On his desk was a fresh pile of transcripts. Catherine Standish must have delivered them before the news broke. He picked up the topmost, then dropped it. That small slapping noise was as much impact as it would ever have; he could spend the next hour writing a report on another chunk of chattering from another supposed hot spot, and all it would earn would be a cursory once-over from Regent’s Park. Sid said something else, River didn’t catch what. Instead, he locked his eyes on the computer screen; on the boy in the hood who was going to be executed for some reason, or no reason at all, in less than forty-eight hours, and if the newspaper he held was to be believed, this was happening here in the UK.

Bombs on trains were bad enough. Something like this, the press would go intercontinental.

Whatever it was Sidonie Baker had said, she now said again. Something about gloves. ‘Why do you think he’s wearing gloves?’

‘I don’t know.’ It was a good question. But River had no answer.

What he mostly knew was that he needed to do something real, something useful. Something more than paper-shuffling.

He felt the hard nub of the memory stick once more.

Whatever it held, it was in River’s pocket. Was the fruit of a real-live op.

If viewing its contents was crossing a line, River was ready to cross it.

* * *

At Max’s, the coffee was bad and the papers dull. Robert Hobden leafed through The Times without troubling his notebook, and was contemplating today’s front-page blonde on the Telegraph when he became aware of background mutter. He looked up. Max was at the counter with a customer, both staring at the TV on its corner plinth. Usually, Hobden insisted they lower the volume. Today he turned the world upside down, and insisted they raise it.

‘… has yet claimed responsibility, and nor has anyone appeared onscreen other than the young man pictured, but according to an anonymous post that appeared on the BBC’s current affairs blog at four o’clock this morning, the young man you’re watching is to be executed within forty-eight hours …’

Max said, ‘Do you believe this shit?’

The customer said, ‘They’re monsters. Plain monsters. They want shooting, the lot of them.’

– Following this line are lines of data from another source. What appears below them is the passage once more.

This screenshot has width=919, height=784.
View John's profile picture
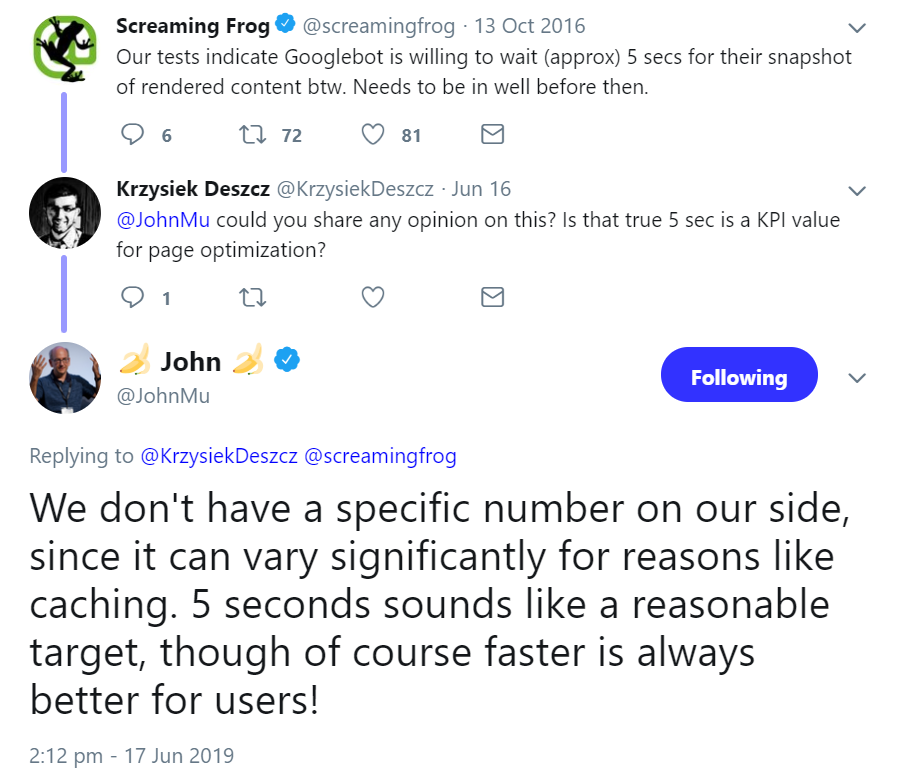(x=65, y=378)
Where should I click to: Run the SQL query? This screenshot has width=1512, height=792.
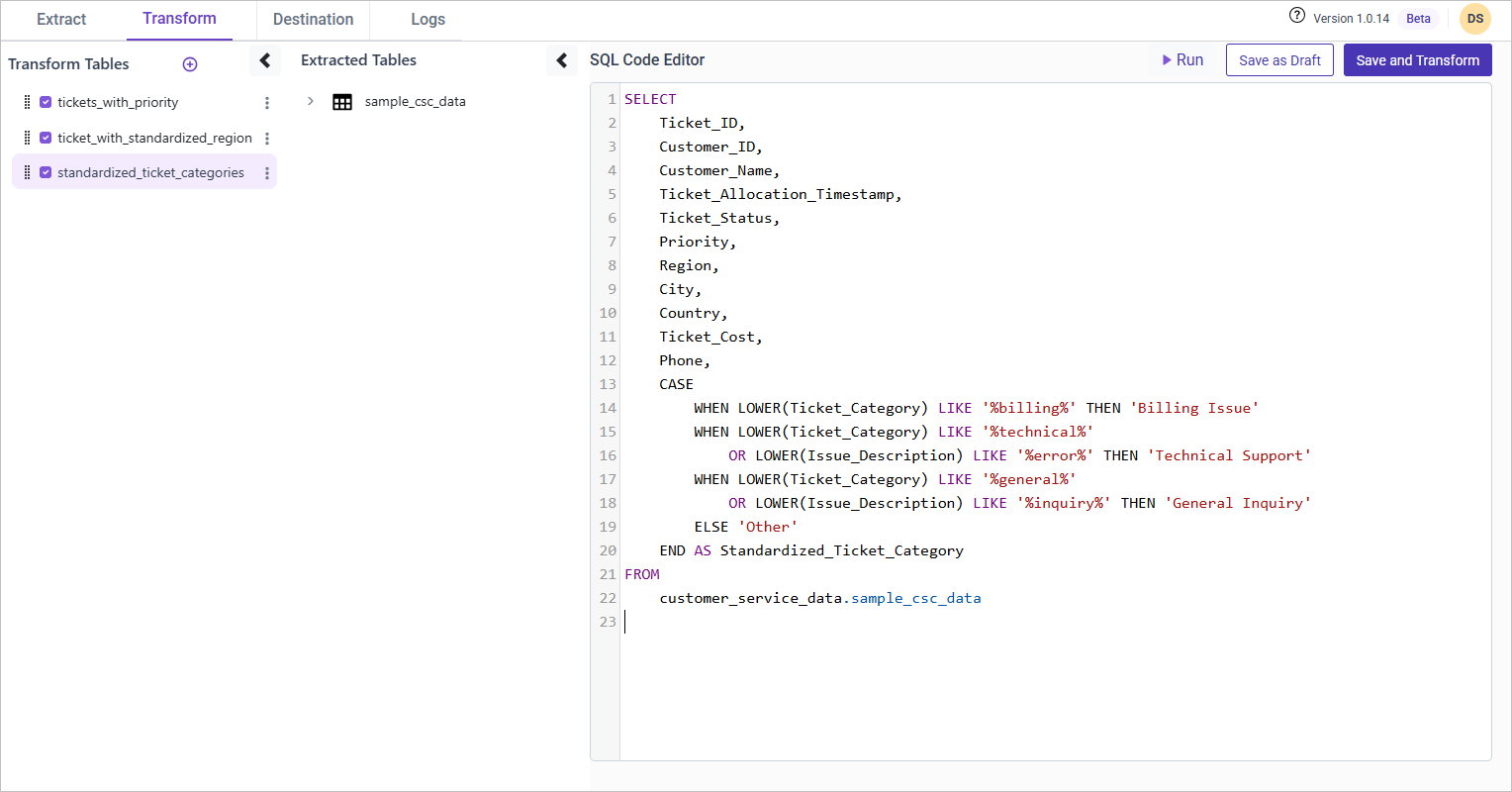pyautogui.click(x=1182, y=60)
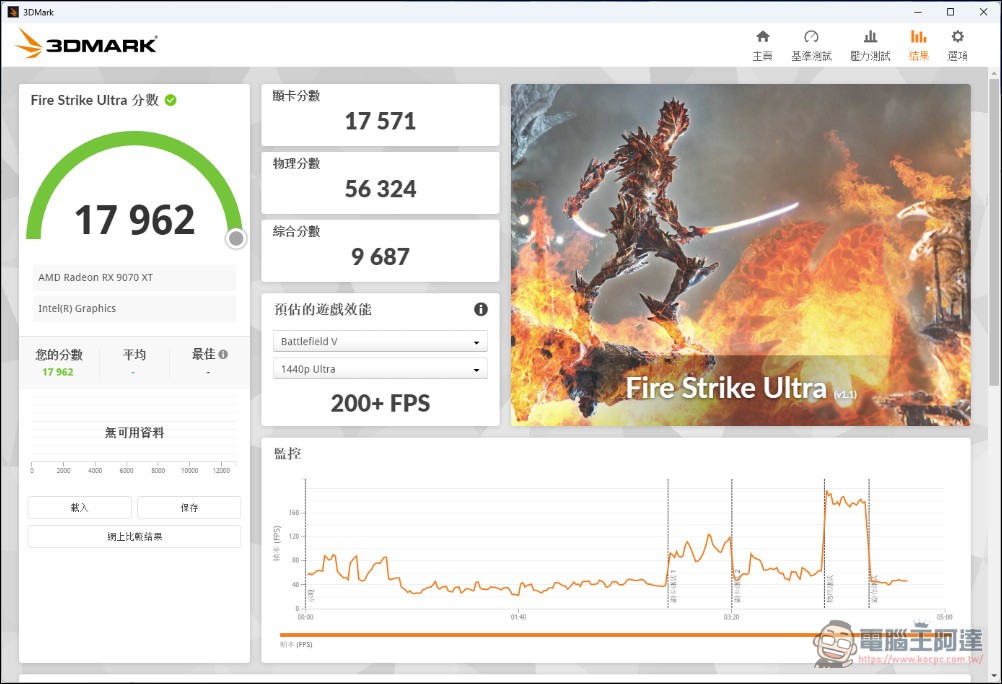This screenshot has height=684, width=1002.
Task: Switch to the 結果 (Results) tab
Action: [x=918, y=42]
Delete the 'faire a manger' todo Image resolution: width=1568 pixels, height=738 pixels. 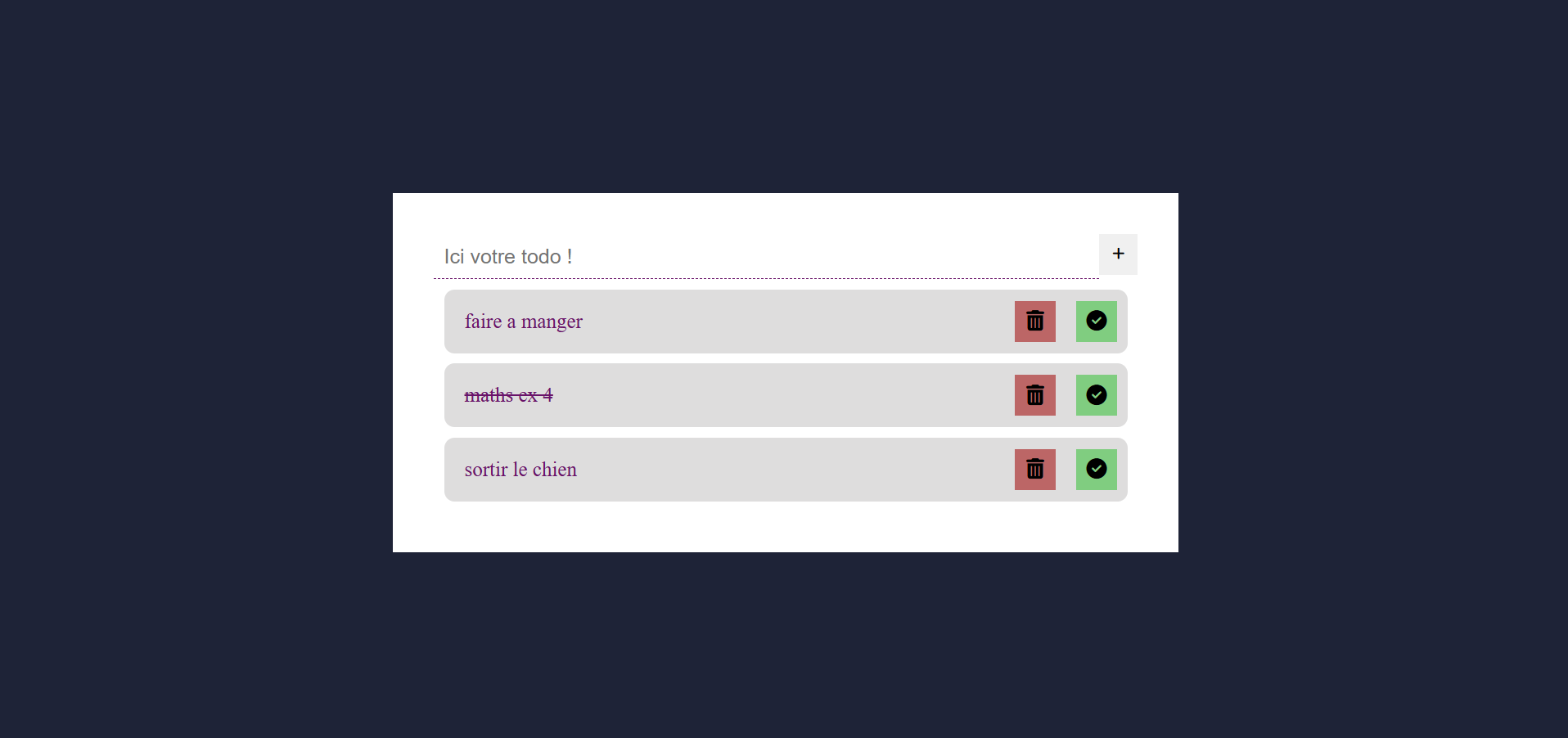(x=1034, y=322)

But Hobden was barely hearing it.

Sometimes you knew you had a story, and were just waiting for its fin to show above the waves of the everyday news.

And here it was. Breaking surface.

Max said again, ‘Do you believe this?’

But Hobden was back at his table, gathering up keys, mobile, wallet, pen and notebook; tucking everything into his bag, except the newspapers.

Those, he left where they lay.

It wasn’t long after nine. A watery sunshine spilt over London; a hint of good weather to come, if you were in an optimistic mood.

On a large white building near Regent’s Park, it fell like a promise that this was as good as things might get.

Diana Taverner had a top-floor office. Once she’d enjoyed an expensive view, but post-7/7, senior staff had been moved away from external walls, and her only window now was the large pane of glass through which she could keep an eye on her team, and through which they in their turn could cast glances her way, keeping an eye on her keeping an eye on them. There were no windows on the hub either, but the light that rained on it was gentle and blue and, according to some report or other—it would be on file; labelled and archived and retrievable on request—was the closest electricity could come to natural sunlight.

Taverner approved. She didn’t begrudge a younger generation the prizes her own had won for them. There was no sense fighting the same battles twice.

Her apprenticeship had been served in the fag-end of the Cold War, and it sometimes felt like that was the easy part. The Service had a long and honourable tradition of women dying behind enemy lines, but was less enthusiastic about placing them behind important desks. Taverner—Lady Di everywhere but to her face—had done her best to shake that particular tree, and if she’d been told ten years ago that a woman would be running the Service within the decade, she’d have assumed she’d be the woman in question.

History, though, had a way of throwing spanners in every direction. With Charles Partner’s death had come a feeling that new winds were blowing down the Service’s corridors; that a fresh outlook was required. ‘Troubled times’ was the recurring phrase. A safe pair of hands was needed, which turned out to belong to Ingrid Tearney. The fact that Tearney was a woman would have been a soothing balm to Taverner, if it hadn’t been a severe irritant instead.